> **SHORT TASK**
Render these lines as a numbered list, omitting any blank lines.

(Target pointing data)
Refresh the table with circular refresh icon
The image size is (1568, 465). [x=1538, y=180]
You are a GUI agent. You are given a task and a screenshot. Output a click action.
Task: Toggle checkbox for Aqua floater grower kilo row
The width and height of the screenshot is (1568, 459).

> **COMPLETE OUTPUT**
1. Refresh the table with circular refresh icon
2. The image size is (1568, 465). [x=1538, y=180]
3. You are a GUI agent. You are given a task and a screenshot. Output a click action.
4. Task: Toggle checkbox for Aqua floater grower kilo row
5. The width and height of the screenshot is (1568, 459).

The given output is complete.